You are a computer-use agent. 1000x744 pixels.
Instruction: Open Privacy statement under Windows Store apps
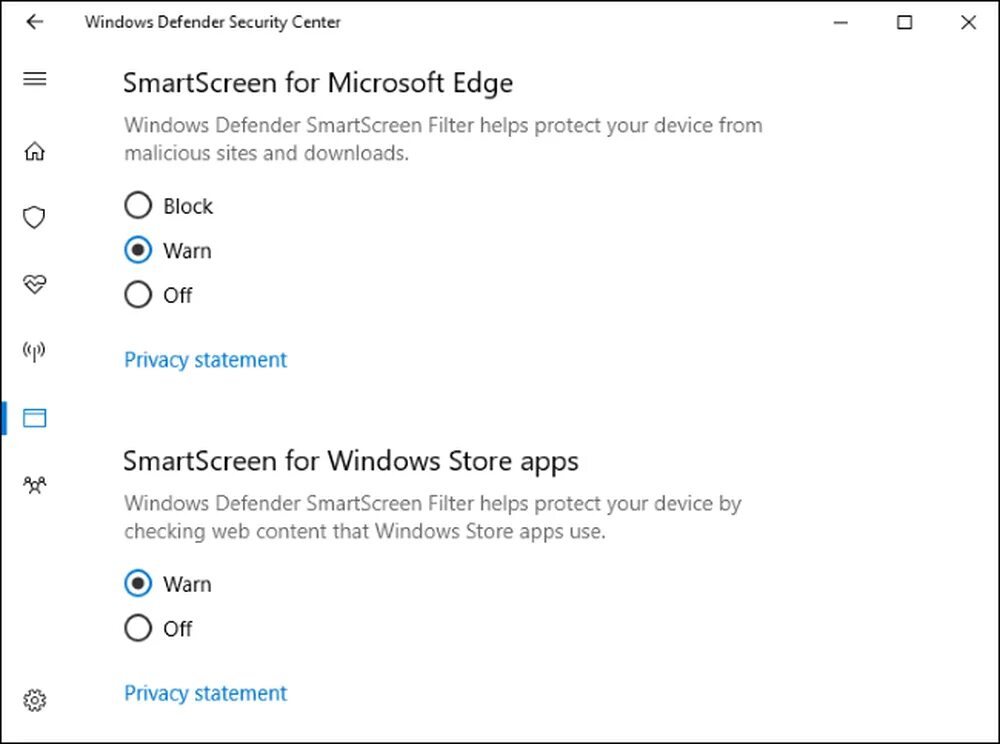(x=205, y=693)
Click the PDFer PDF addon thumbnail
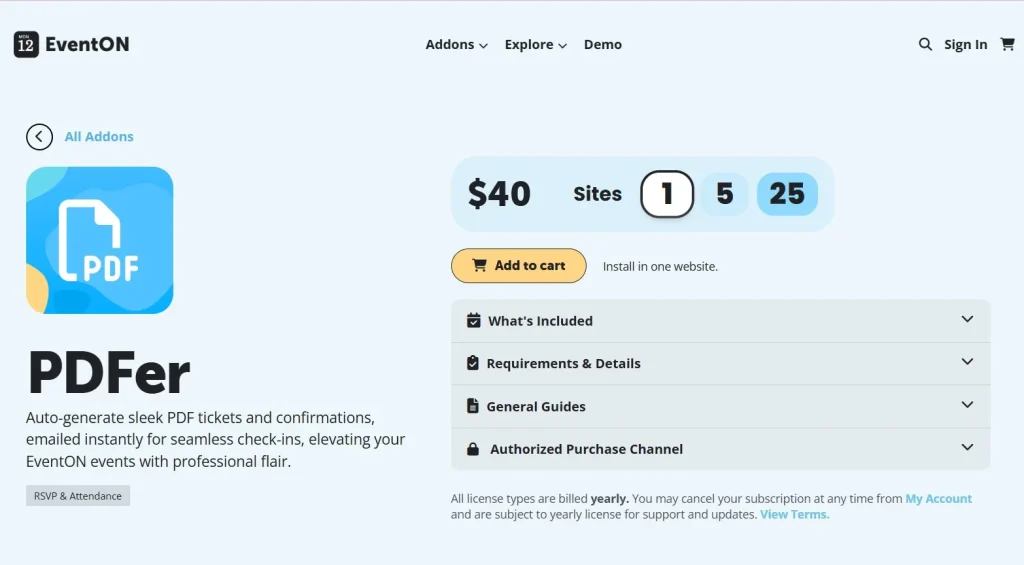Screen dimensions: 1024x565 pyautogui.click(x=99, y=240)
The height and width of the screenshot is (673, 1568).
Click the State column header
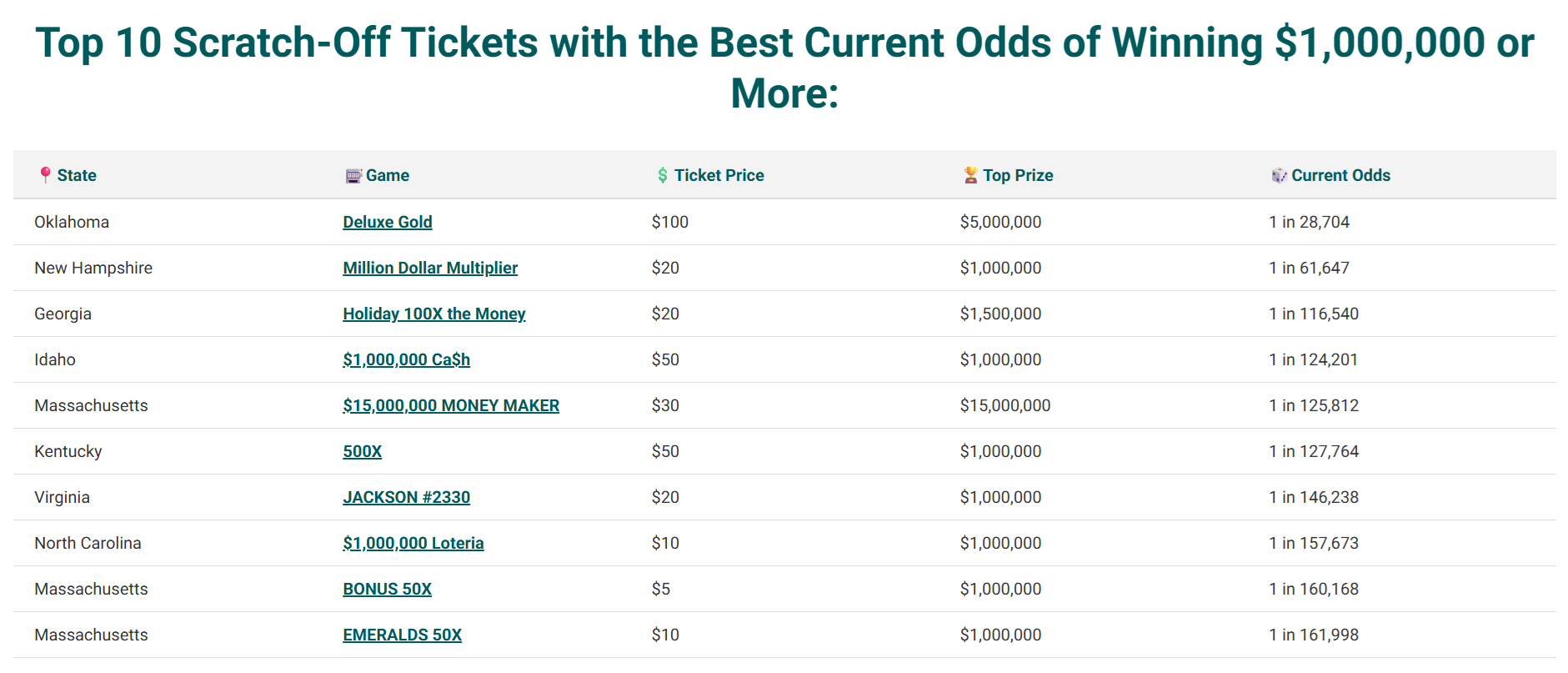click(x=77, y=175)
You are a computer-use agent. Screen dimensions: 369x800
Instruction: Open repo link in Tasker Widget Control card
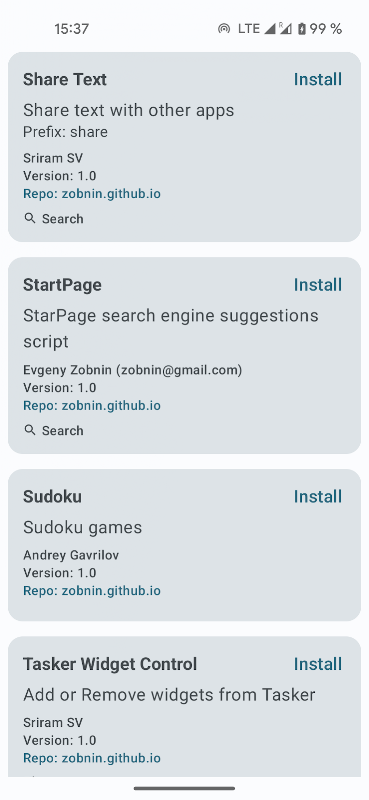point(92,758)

-------

* Action item *
Leave out the pictures, and give all the records again exactly.

* Written response *
You are a computer-use agent. 1000x744 pixels.
Instruction: Open Privacy statement under Windows Store apps
(x=205, y=693)
Click the PDFer PDF addon thumbnail
Screen dimensions: 1024x565 pyautogui.click(x=99, y=240)
The height and width of the screenshot is (673, 1568).
Click the State column header
click(x=77, y=175)
You are a computer-use agent. Screen dimensions: 369x800
Instruction: Open repo link in Tasker Widget Control card
point(92,758)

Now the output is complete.